Choose life: Make healthier choices

By Samoa Observer 10 February 2016, 12:00AM

By Manamea Apelu-Schwalger 

Keni, thank you for recapping on the issues we wanted to highlight for World Cancer Day in your editorial today (Saturday 6 February 2016). 

The realities are, because of our limited resources, it is a lot harder for Samoans to battle cancer. 

The Ministry of Health is still working on a National Cancer Screening Programme for various types of cancers. 

With breast cancer, we now have a mammogram, ultrasound and blood tests.

So early detection is absolutely possible, and many more lives can be saved.

There are awareness programmes already in place, and is facilitated by the Ministry of Health alongside partners like the Samoa Cancer Society.

However, when our people are diagnosed (mostly at late stages), there are so many limitations to accessing conventional treatment for those who opt to go that way, or have enough knowledge to understand it and attempt it without fear. 

Without government assistance or that of our loved ones who can afford it - or if you are fortunate to have insurance - advanced medicine (chemo and the likes) that can be either life saving or simply a means to prolong life, is but a dream. 

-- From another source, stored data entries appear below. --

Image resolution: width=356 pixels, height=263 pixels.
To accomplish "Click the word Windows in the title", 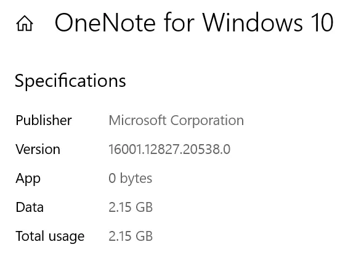I will [x=253, y=23].
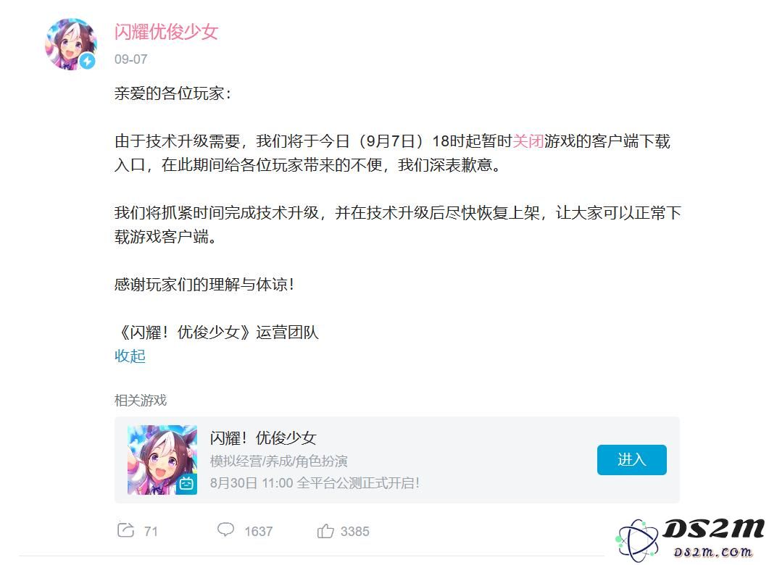Click the share arrow icon
The width and height of the screenshot is (777, 565).
pos(126,530)
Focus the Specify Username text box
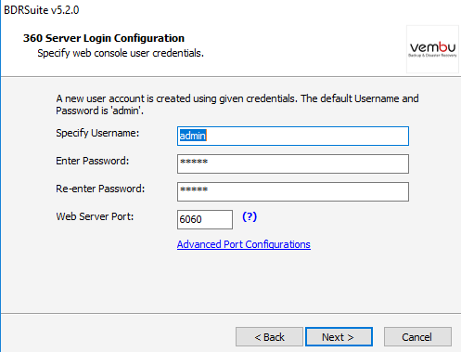Image resolution: width=461 pixels, height=352 pixels. (x=293, y=136)
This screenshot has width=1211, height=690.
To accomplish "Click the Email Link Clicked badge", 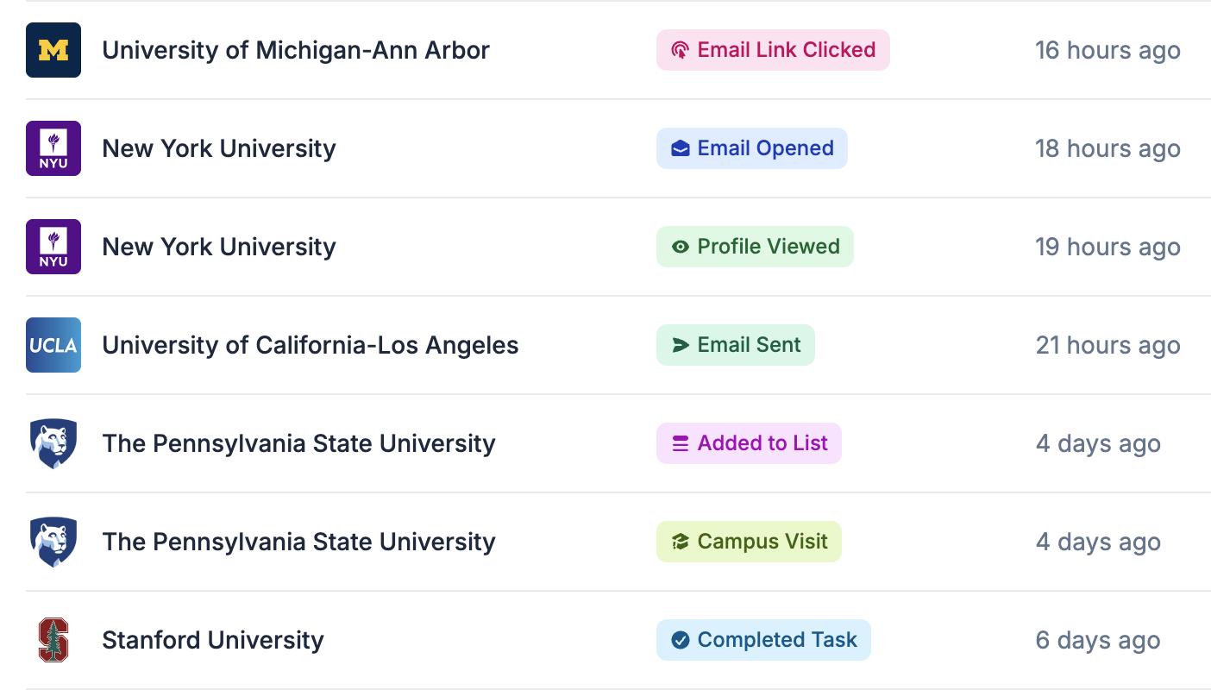I will pyautogui.click(x=773, y=50).
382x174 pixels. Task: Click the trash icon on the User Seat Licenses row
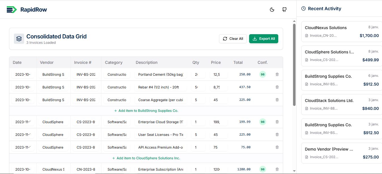click(x=277, y=134)
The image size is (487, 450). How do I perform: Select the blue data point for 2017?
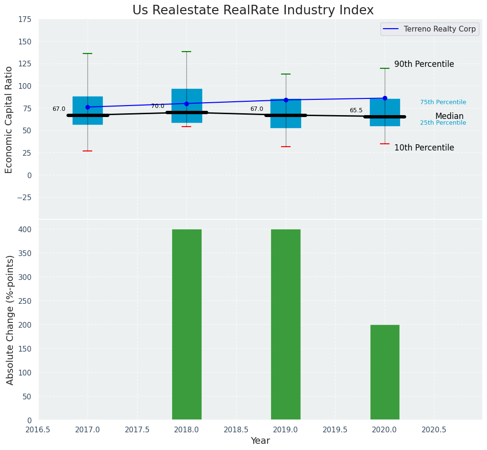pos(87,107)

I will not knock down the use of traditional medicine, after all, some chemotherapy chemicals are extracts of plants, but that is too general an explanation and I will not go into what I don’t know too much of. 

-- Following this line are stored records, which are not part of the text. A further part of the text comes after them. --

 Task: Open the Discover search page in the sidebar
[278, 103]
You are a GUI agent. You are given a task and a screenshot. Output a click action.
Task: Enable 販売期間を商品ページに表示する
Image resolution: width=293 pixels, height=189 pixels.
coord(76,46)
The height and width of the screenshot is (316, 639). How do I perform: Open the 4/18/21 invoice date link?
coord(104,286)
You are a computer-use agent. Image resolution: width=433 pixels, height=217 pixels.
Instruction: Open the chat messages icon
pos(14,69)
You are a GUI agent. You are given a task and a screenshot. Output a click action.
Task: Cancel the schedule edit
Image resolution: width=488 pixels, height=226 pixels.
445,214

For someone like myself, I reiterate “it provides hope” when one feels all is lost or when there is no other alternative. 

I fully understand why the vast majority of our people turn to the Samoan fofo.

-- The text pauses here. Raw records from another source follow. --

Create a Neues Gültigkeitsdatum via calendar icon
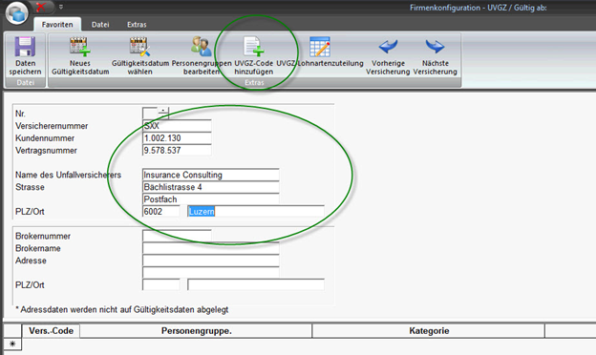The width and height of the screenshot is (596, 355). click(x=79, y=47)
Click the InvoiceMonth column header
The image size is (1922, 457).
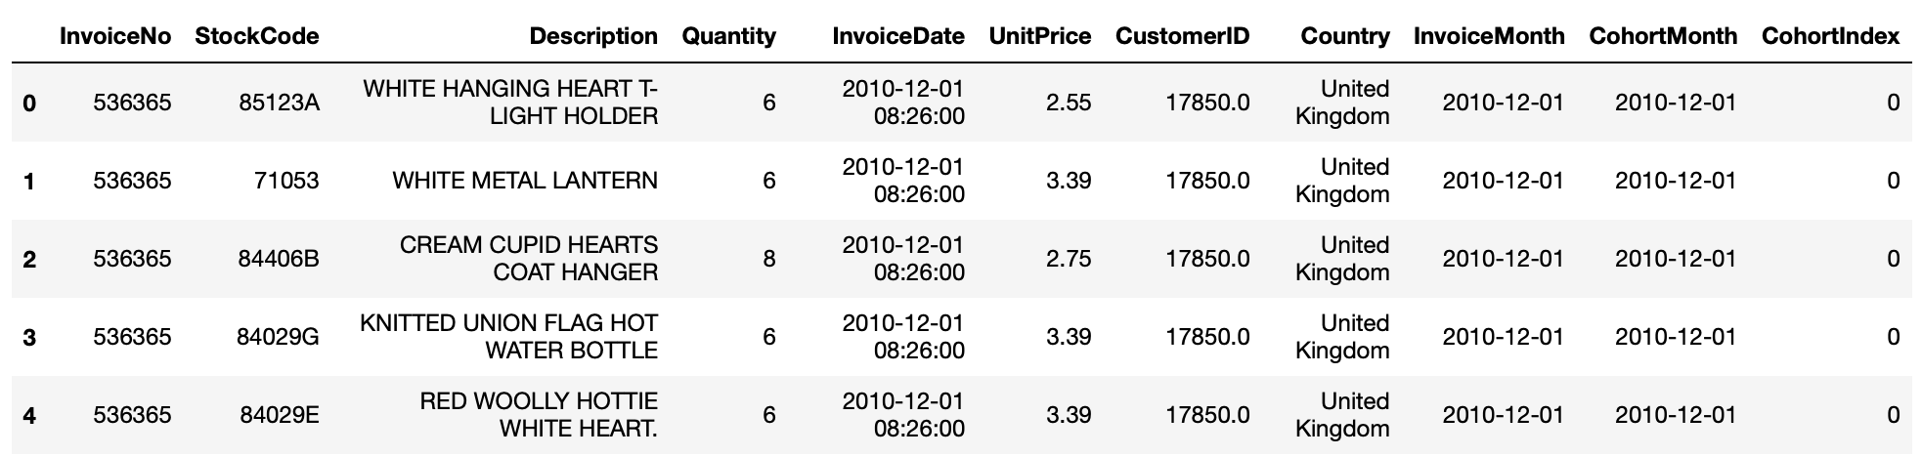(x=1488, y=36)
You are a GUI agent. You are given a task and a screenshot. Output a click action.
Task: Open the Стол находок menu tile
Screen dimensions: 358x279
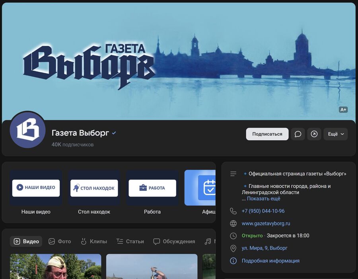94,193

Do not judge, please, until you have walked in those shoes. But all is not lost, for just as the sun is sure to rise, there is hope. 

We can start with treating the causes (still highly debated in the medical profession), but diet is known to play a huge role in causing cancer - LIVE HEALTHIER, MAKE HEALTHIER CHOICES! 

Personally, now that I am travelling down the path of advanced cancer, I am turning to nutrition in the hope my body will fight for me as much as my mind yearns it. 

I will not stop my search for a second opinion and am open to the idea that there are trials out there that I can reach with whatever resources I have. 

I won’t lose faith, and speaking of which, I would like to say, being a daughter of Samoa, I was raised to fully understand that everything begins and ends with God, (my grandmother Taupatupatu puts a whole new meaning of putting the fear of God into you - but I digress) and after all, this country is founded on God and I do know that God is the ultimate doctor. Absolutely. 

But for goodness sake, please take my word for it, dear friends and families, do not tell the cancer patient that cancer is a curse from God. I believe in a much more loving God, who will rise with me when we have the ability to each morning, and will guide my soul and nourish my spirits to fight for life as long as we breathe, so we can serve and worship him in every meaningful way possible, before we depart this earthly existence. 

The point is, we are a poor country, with limited resources, and the fight for cancer (as is the fight for many other diseases) is not made any easier. 

But be grateful for what is, and strive for better, because it is possible, who knows, maybe my lauesi concoction is the cure, or there is one just around the corner. 

God bless us all and thanks again Keni!